Lors de la nuit du 20 au 21 mars, Gérard Courant a tout simplement tourné 20 Cinématons ! A y regarder de près, cette possibilité d’avoir accès à une sorte de petit « studio » dans les locaux de Canal + fut à la fois une manne (il suffisait alors de « cueillir » les invités célèbres de diverses fêtes pour les placer devant la caméra) mais eut également quelques effets pervers.

En les découvrant à la suite, on a effectivement un peu le sentiment d’un « travail à la chaîne » parfois moins « frais » que les films tournés au hasard des rencontres. Le dispositif rigoureux et minimaliste de Cinématon vire dans ce cas précis à une sorte de jansénisme puisque les invités se font tous filmer devant le même mur nu et se retrouve en quelque sorte coincés dans un environnement qui n’est pas le leur.

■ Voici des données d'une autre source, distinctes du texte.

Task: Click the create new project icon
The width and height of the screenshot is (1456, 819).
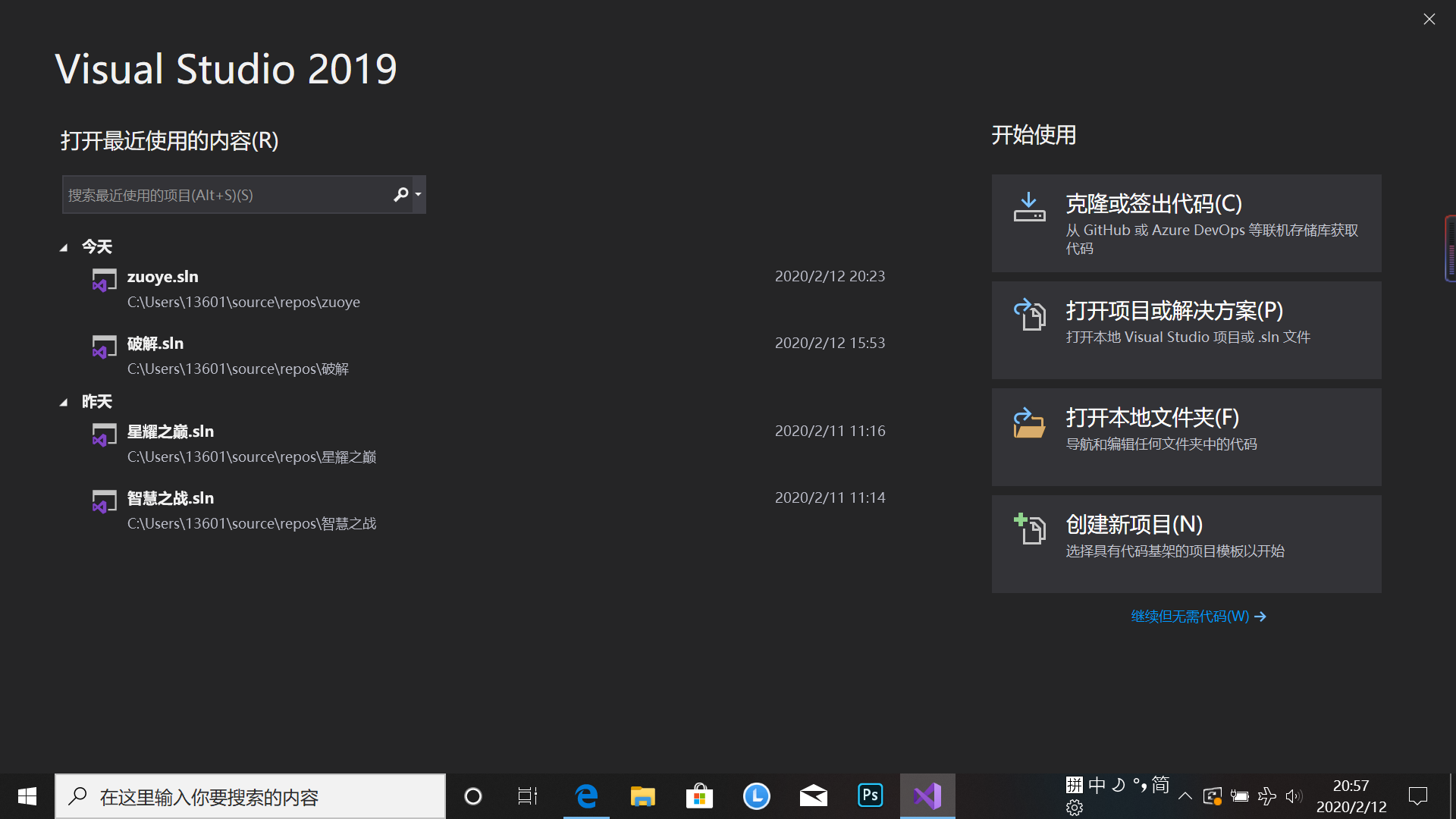Action: coord(1029,529)
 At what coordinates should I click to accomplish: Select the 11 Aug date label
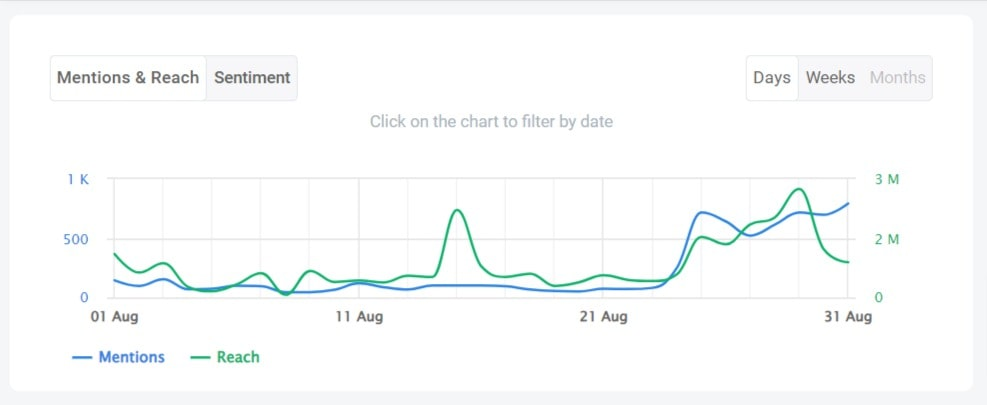tap(358, 317)
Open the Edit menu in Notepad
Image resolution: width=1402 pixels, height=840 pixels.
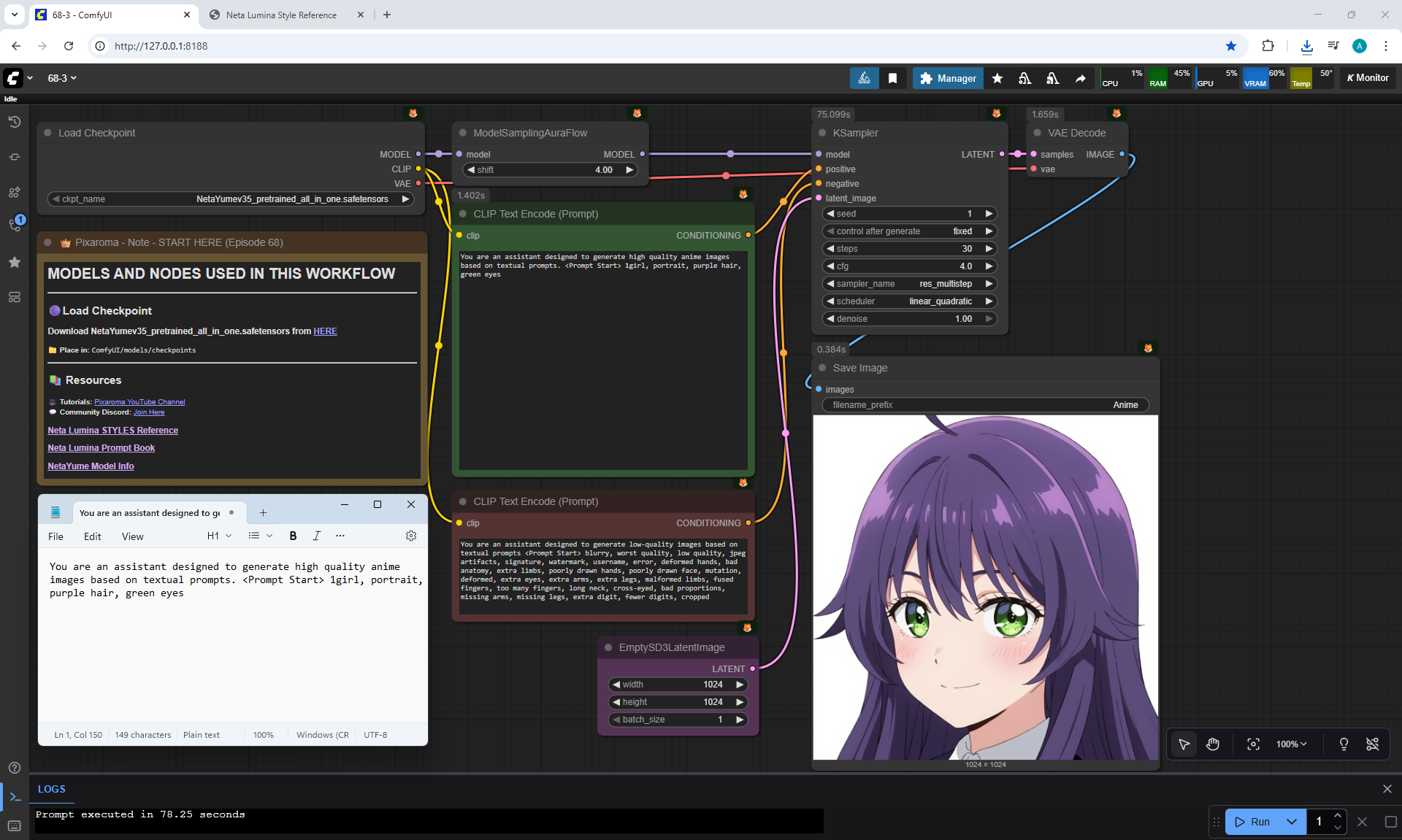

Est-ce pour cette raison que les premiers filmés de cette série cherchent à s’en tirer par des grimaces ? (le couturier Paolo Calia, n°1021, le mannequin Eléonore Le Monnier, n°1022 etc.). Mis à part le portrait du un peu plus célèbre Marc Esposito (n°1023, alors simplement critique à Première), c’est celui de la chanteuse portugaise Ghilda De Palma (n°1027) qui séduit le plus. Souriante, elle effectue une petite « chorégraphie » assez sensuelle et parvient à occuper parfaitement son « espace-temps ». C’est d’ailleurs ce Cinématon dont Gérard Courant choisira de montrer le « making-of » dans son carnet filmé L’artifice et le factice

Dans la nuit du 17 au 18 juin 1988, le cinéaste va remettre ça et réaliser douze portraits. Pas de noms véritablement connus dans cette série, si l’on excepte le stoïque Claude Duty (n°1044), dont on attend des nouvelles depuis ses deux premiers longs-métrages (Filles perdues, cheveux gras et Bienvenue au gîte). L’exiguïté des lieux fait que les modèles cherchent à meubler leur temps comme ils peuvent et l’on en voit qui s’amusent à faire éclater des ballons gonflables avec leurs cigarettes (François Ode, n°1047 ; Elodie Perrier, n°1050).

 

L’étape du jour nous a permis de croiser le chemin de deux spécialistes de la télévision et de la radio, les « journalistes » Pierre Bouteiller (n°1034) et Jean-Luc Delarue (n°1035). Leur point commun à tous les deux est cette incroyable suffisance qui se dégage de leurs portrais respectifs. On sait qu’un Cinématon agit toujours comme révélateur et c’est ici assez flagrant : Bouteiller a cet air hautain et condescendant qu’il affichait en recevant Courant à la télévision tandis que Delarue ne se prend pas pour la moitié d’une m… lorsqu’il tente d’attraper au vol (avec sa bouche) une cigarette qu’il n’arrête pas de manquer.

 

Hors du studio improvisé dans les couloirs de Canal +, certains Cinématons séduisent par leur décor, notamment ceux tournés sur les bords de la Seine, par un beau soleil de printemps.

 

Les plus remarquables de cette série sont les numéros 1036 à 1039. On débute par le journaliste Xavier Raufer (n°1036) dont le visage est d’abord entièrement masqué par un keffieh et qui brandit soudain un revolver qu’il a préalablement assemblé en visant la caméra. On comprend le sens de son geste lorsqu’il présente ensuite le livre qu’il vient d’écrire, consacré au terrorisme au Moyen-Orient. Il peut alors quitter l’univers de son essai et dévoiler un visage souriant et rougissant.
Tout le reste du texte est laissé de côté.